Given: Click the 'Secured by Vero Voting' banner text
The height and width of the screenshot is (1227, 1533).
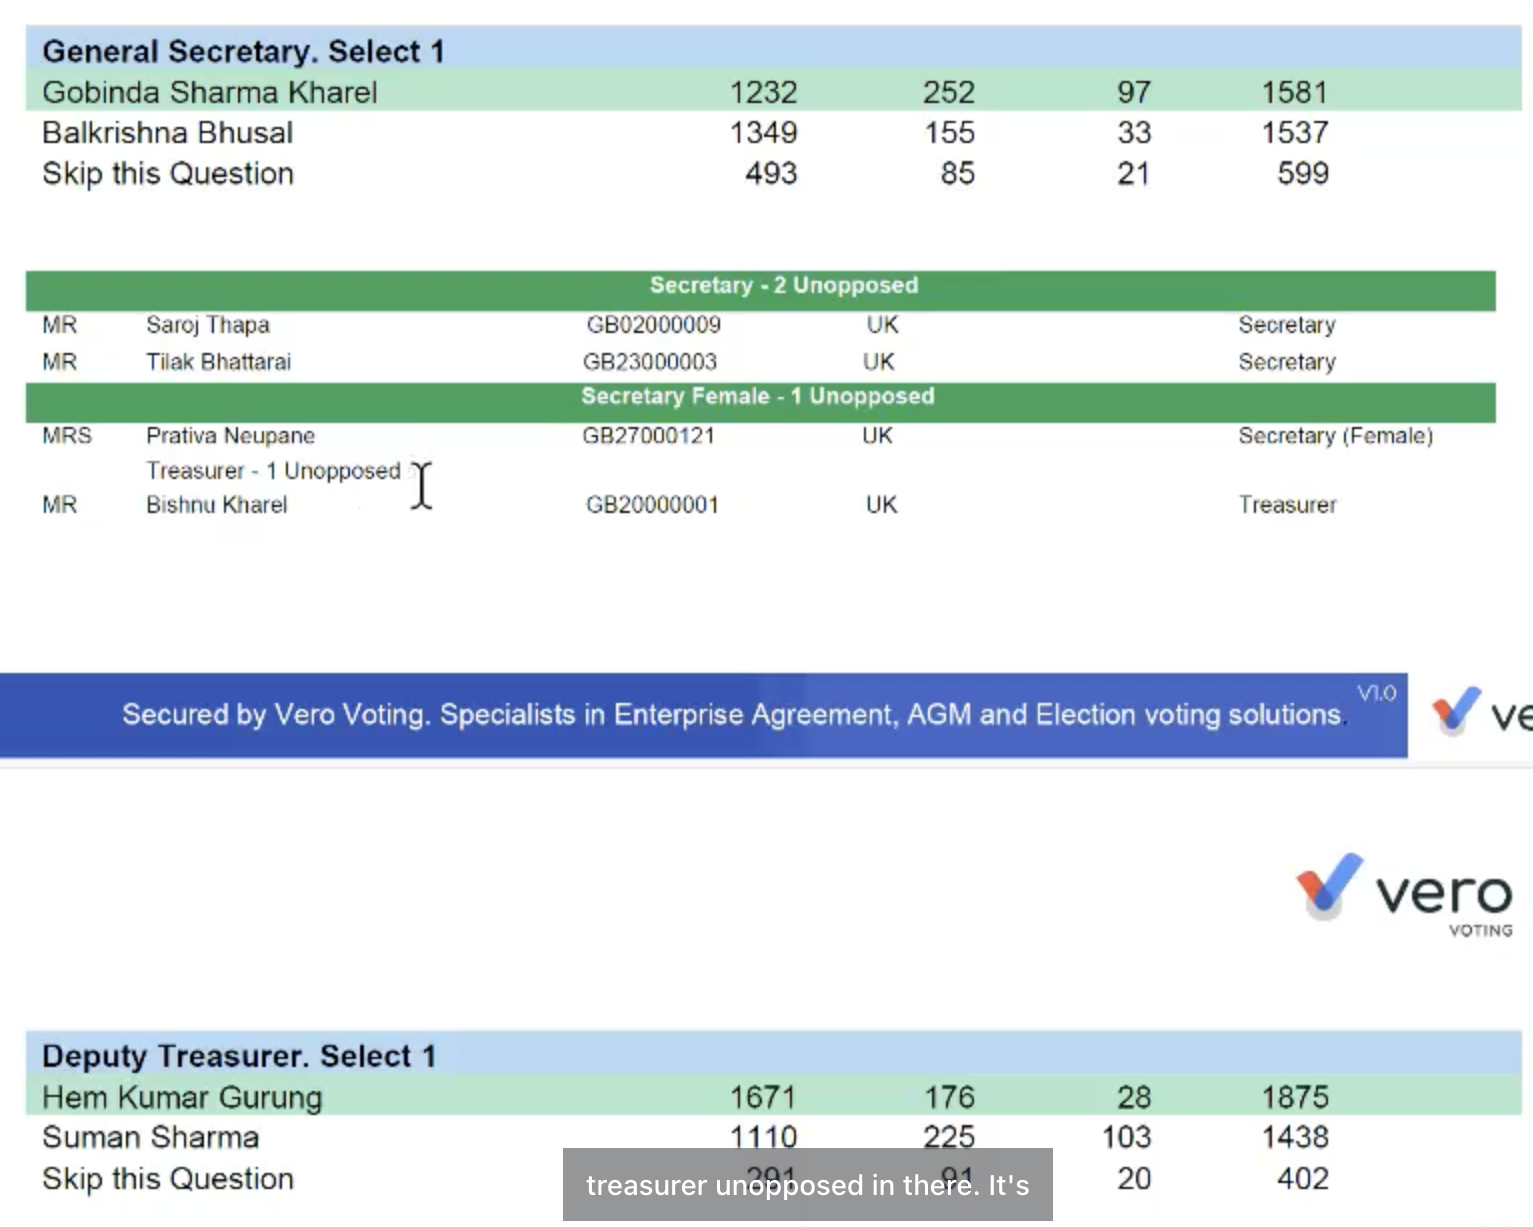Looking at the screenshot, I should coord(733,714).
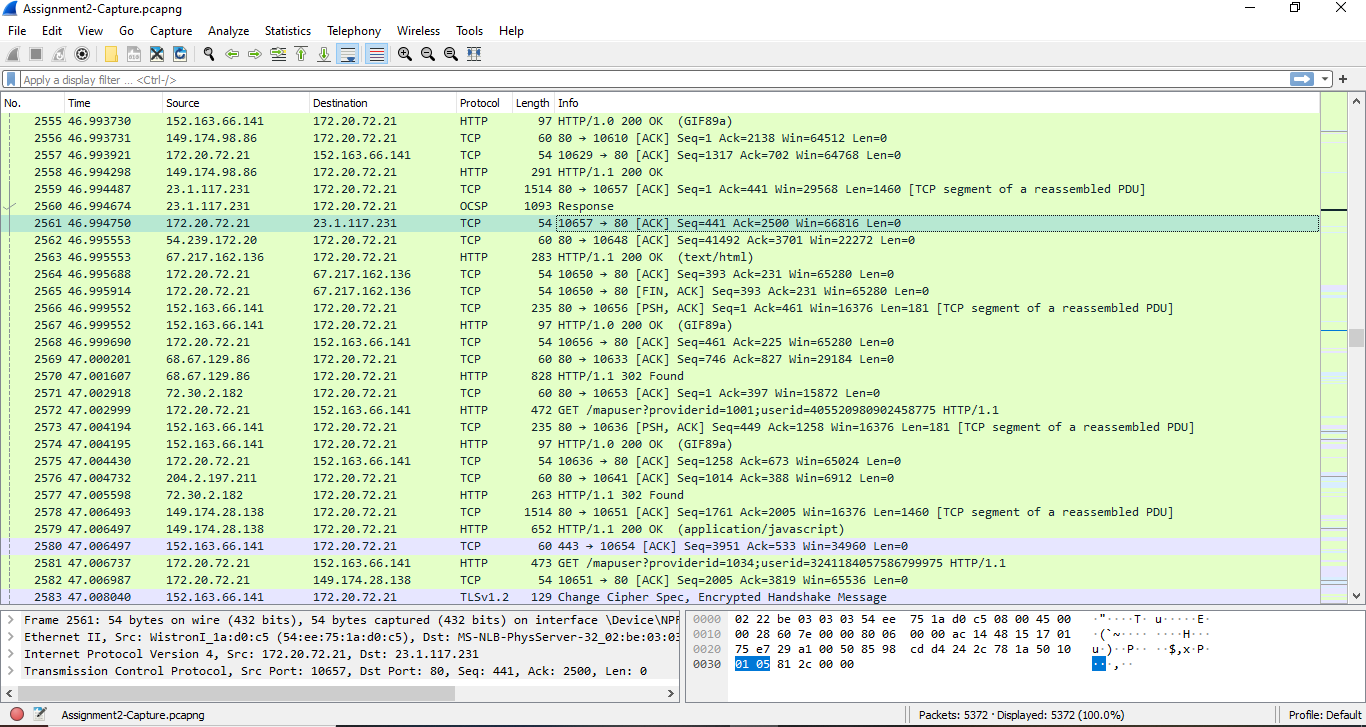Click Profile: Default in status bar

pyautogui.click(x=1324, y=715)
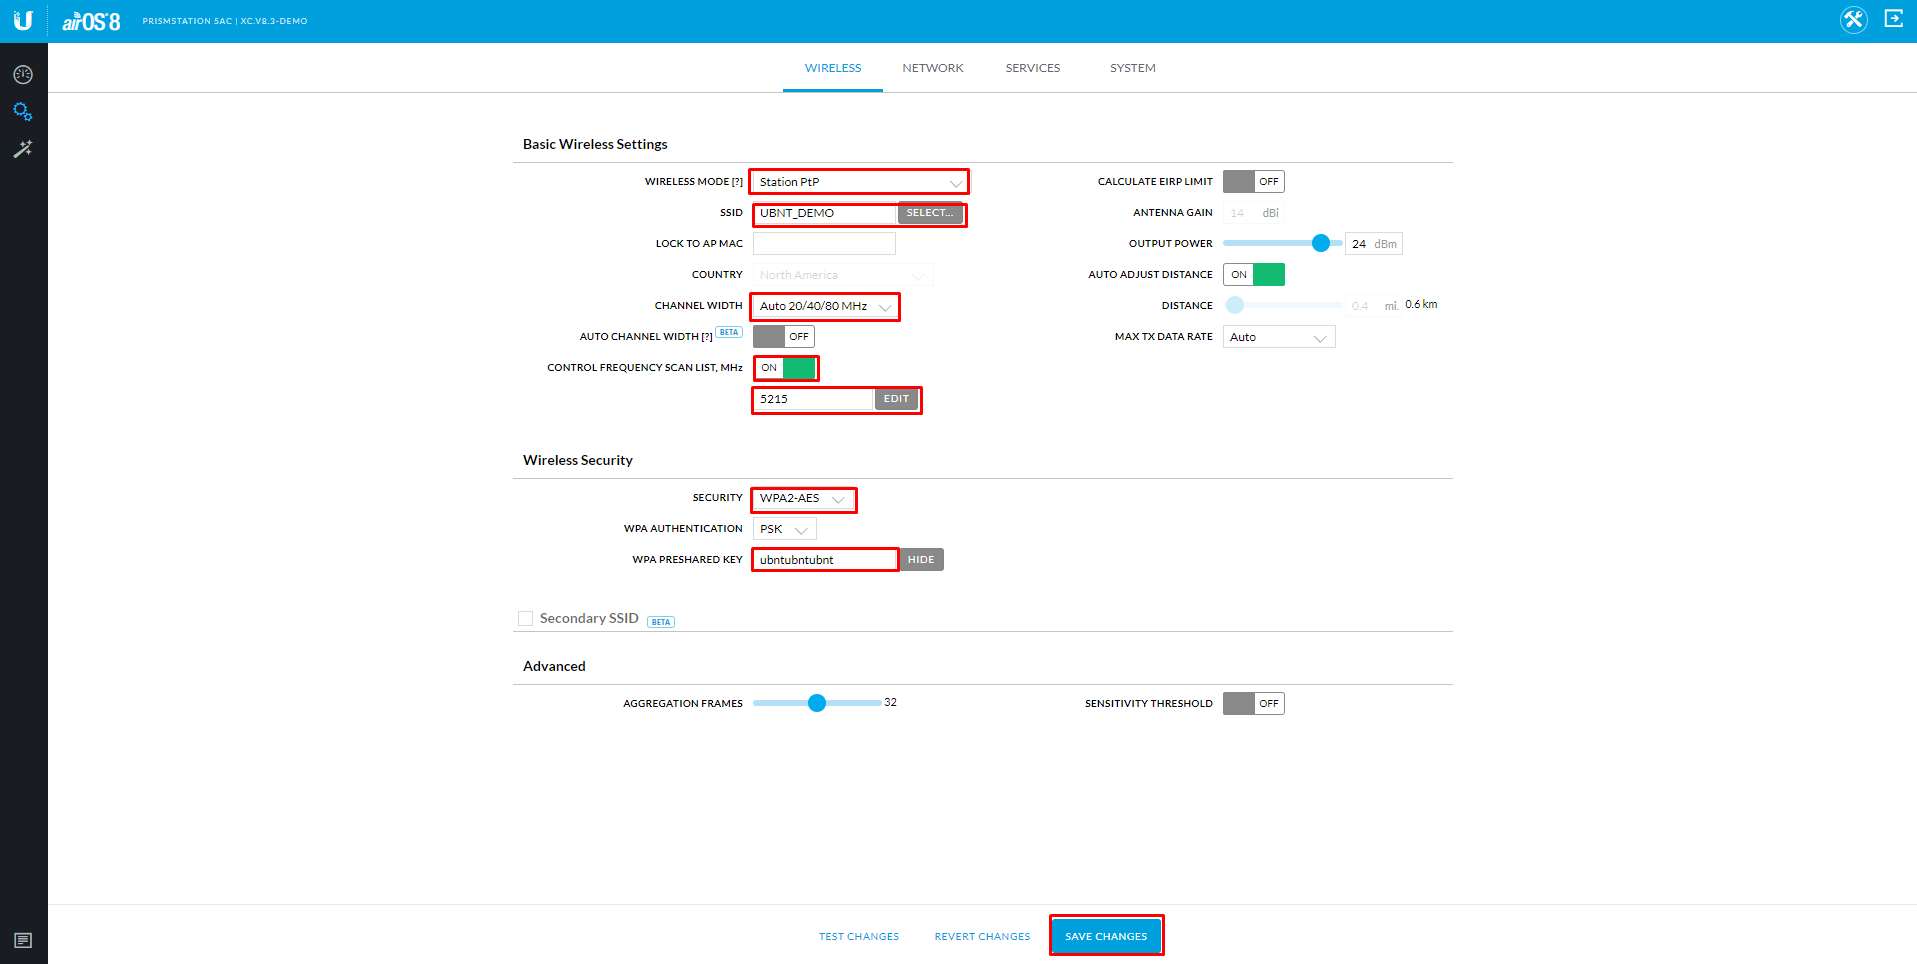Toggle Calculate EIRP Limit switch

[1253, 182]

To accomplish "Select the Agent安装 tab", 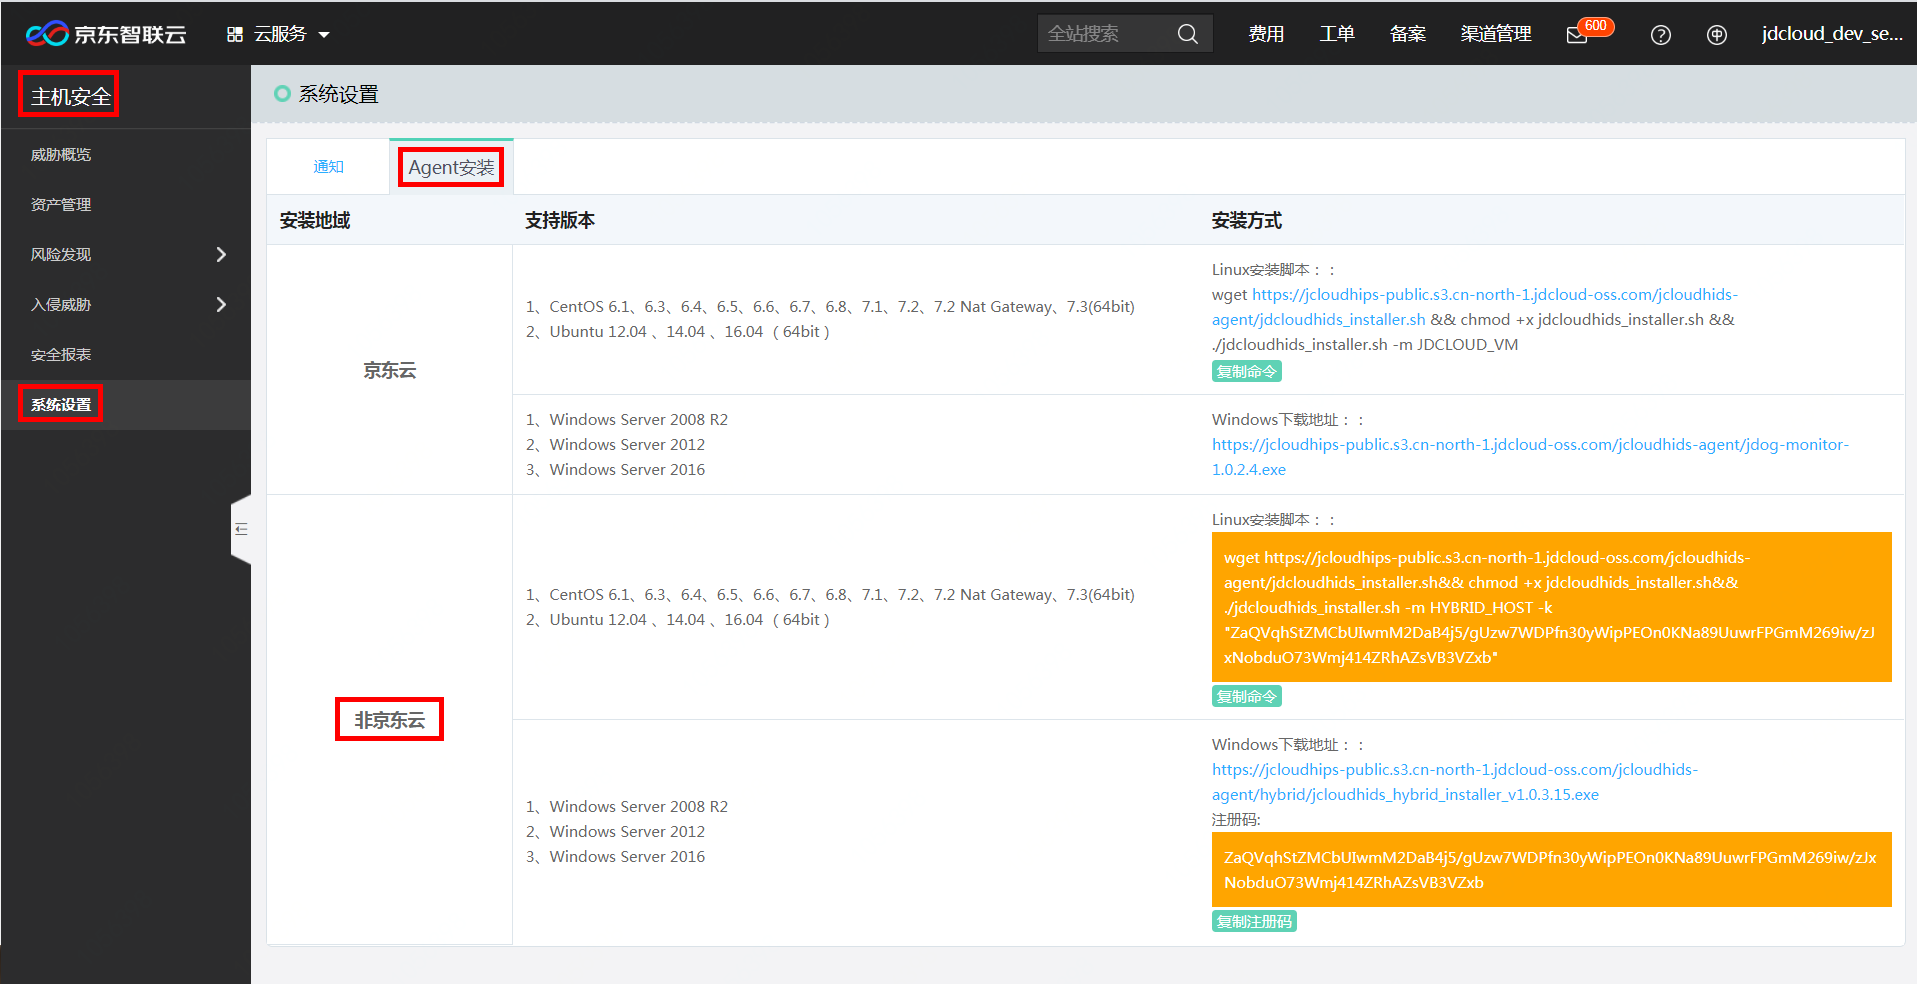I will pos(450,166).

[WRITTEN PROBLEM] Rewrite the lines starting at the first one and ending at the one containing "[1253, 182]", replacing "banner" with "heading" and keeping everything else the same. Leave the pictures out of your answer.

[THE ANSWER]
Given: Click the 'Secured by Vero Voting' heading text
The height and width of the screenshot is (1227, 1533).
Looking at the screenshot, I should coord(733,714).
Click Profile: Default in status bar

pyautogui.click(x=1324, y=715)
Toggle Calculate EIRP Limit switch

[1253, 182]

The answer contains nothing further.